- [Work to complete]: Return every entry below without altering a word.

- [Available data]:
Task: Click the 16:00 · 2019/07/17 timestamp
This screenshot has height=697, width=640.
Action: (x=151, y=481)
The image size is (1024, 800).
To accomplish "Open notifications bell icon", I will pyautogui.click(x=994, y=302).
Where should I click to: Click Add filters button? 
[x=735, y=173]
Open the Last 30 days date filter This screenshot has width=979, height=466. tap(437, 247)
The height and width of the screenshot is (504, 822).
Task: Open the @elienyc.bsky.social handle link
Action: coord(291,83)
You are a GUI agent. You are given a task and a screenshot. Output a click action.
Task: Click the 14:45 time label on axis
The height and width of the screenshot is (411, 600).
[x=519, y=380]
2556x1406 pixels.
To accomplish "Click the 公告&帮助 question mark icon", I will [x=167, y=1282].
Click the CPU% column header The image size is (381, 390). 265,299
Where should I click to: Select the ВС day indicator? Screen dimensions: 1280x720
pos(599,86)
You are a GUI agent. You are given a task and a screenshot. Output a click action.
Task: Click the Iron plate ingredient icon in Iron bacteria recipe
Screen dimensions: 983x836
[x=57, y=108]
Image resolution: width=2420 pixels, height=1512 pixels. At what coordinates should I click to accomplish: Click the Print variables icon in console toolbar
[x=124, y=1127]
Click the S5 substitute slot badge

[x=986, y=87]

- [Solution]:
Task: Click the 16:00 · 2019/07/17 timestamp
This screenshot has height=697, width=640.
Action: (x=151, y=481)
The image size is (1024, 800).
To accomplish "Open notifications bell icon", I will pyautogui.click(x=994, y=302).
Where should I click to: Click Add filters button? 
[x=735, y=173]
Open the Last 30 days date filter This screenshot has width=979, height=466. tap(437, 247)
The height and width of the screenshot is (504, 822).
Task: Open the @elienyc.bsky.social handle link
Action: coord(291,83)
You are a GUI agent. You are given a task and a screenshot. Output a click action.
Task: Click the 14:45 time label on axis
The height and width of the screenshot is (411, 600).
[x=519, y=380]
2556x1406 pixels.
To accomplish "Click the 公告&帮助 question mark icon", I will [x=167, y=1282].
Click the CPU% column header The image size is (381, 390). 265,299
Where should I click to: Select the ВС day indicator? Screen dimensions: 1280x720
pos(599,86)
You are a GUI agent. You are given a task and a screenshot. Output a click action.
Task: Click the Iron plate ingredient icon in Iron bacteria recipe
Screen dimensions: 983x836
[x=57, y=108]
Image resolution: width=2420 pixels, height=1512 pixels. At what coordinates should I click to accomplish: Click the Print variables icon in console toolbar
[x=124, y=1127]
Click the S5 substitute slot badge

[x=986, y=87]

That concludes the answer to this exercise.